Prompt: Let your answer be the line containing "Show the People" and every line below it to the end of the records, copied exactly.

[Opening Data under study section]

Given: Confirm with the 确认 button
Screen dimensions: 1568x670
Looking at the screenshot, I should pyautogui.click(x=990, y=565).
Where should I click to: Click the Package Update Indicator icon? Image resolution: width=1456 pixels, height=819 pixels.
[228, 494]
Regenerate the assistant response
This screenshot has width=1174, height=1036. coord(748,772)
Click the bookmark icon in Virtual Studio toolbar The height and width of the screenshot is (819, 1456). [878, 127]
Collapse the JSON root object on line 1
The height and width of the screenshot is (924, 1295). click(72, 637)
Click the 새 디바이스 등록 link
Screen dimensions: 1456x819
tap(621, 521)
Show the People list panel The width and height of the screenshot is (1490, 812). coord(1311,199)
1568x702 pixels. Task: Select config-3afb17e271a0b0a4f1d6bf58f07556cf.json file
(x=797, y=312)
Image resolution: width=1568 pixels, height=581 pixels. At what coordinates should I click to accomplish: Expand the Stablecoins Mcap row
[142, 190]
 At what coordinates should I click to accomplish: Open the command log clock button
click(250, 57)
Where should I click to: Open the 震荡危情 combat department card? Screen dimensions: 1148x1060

[Closing Data under study section]

Answer to this problem:
Show the People list panel The width and height of the screenshot is (1490, 812). coord(1311,199)
1568x702 pixels. Task: Select config-3afb17e271a0b0a4f1d6bf58f07556cf.json file
(x=797, y=312)
Image resolution: width=1568 pixels, height=581 pixels. At what coordinates should I click to accomplish: Expand the Stablecoins Mcap row
[142, 190]
 At what coordinates should I click to accomplish: Open the command log clock button
click(250, 57)
Where should I click to: Open the 震荡危情 combat department card? Screen dimensions: 1148x1060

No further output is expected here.